▶ Work task
Exact copies of the records below are needed, free of pictures.

* * * * * * * * *

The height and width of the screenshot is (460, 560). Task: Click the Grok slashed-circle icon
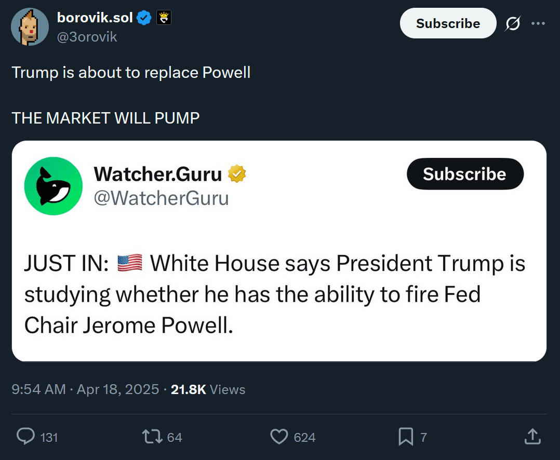click(513, 23)
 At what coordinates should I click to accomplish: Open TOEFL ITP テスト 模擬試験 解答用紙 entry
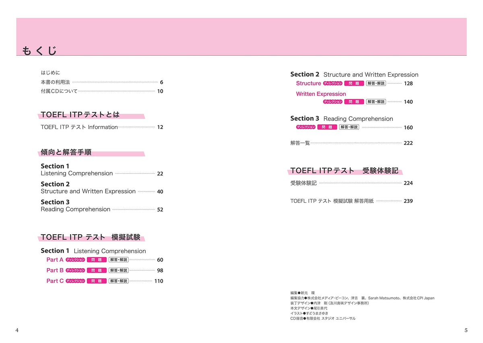click(332, 201)
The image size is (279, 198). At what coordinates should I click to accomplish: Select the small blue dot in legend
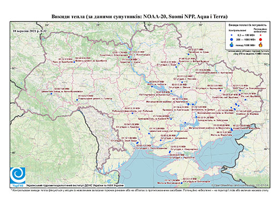click(232, 36)
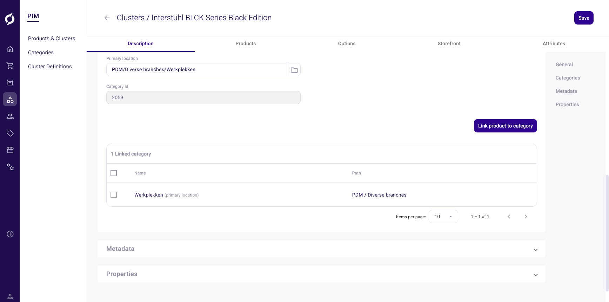Screen dimensions: 609x302
Task: Click the Primary location input field
Action: point(196,69)
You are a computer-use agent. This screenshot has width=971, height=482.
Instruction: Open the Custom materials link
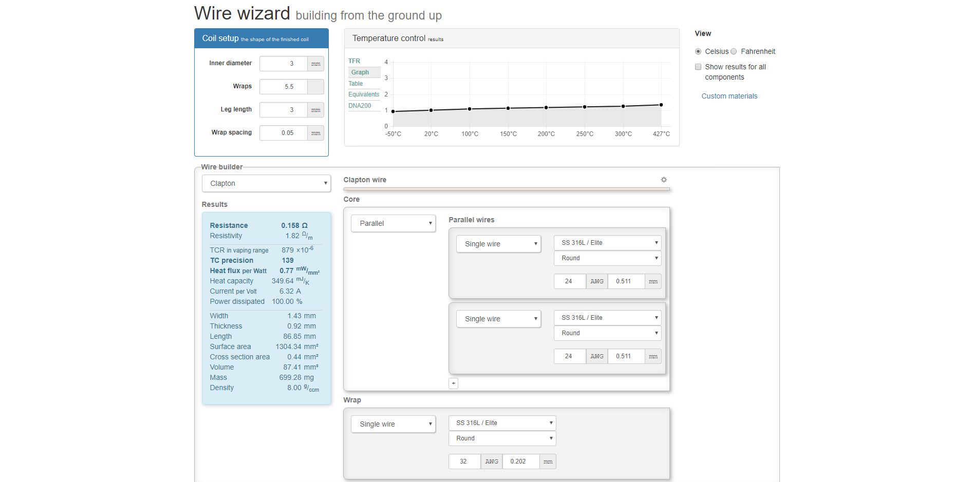tap(729, 96)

* * * * * * * * *

▶ Answer to this problem
The height and width of the screenshot is (460, 560). Task: Click the Grok slashed-circle icon
click(513, 23)
 At what coordinates should I click to accomplish: Open TOEFL ITP テスト 模擬試験 解答用紙 entry
click(332, 201)
The image size is (279, 198). At what coordinates should I click to accomplish: Select the small blue dot in legend
click(232, 36)
Screen dimensions: 609x302
Task: Click the Primary location input field
Action: point(196,69)
You are a computer-use agent. This screenshot has width=971, height=482.
Instruction: Open the Custom materials link
tap(729, 96)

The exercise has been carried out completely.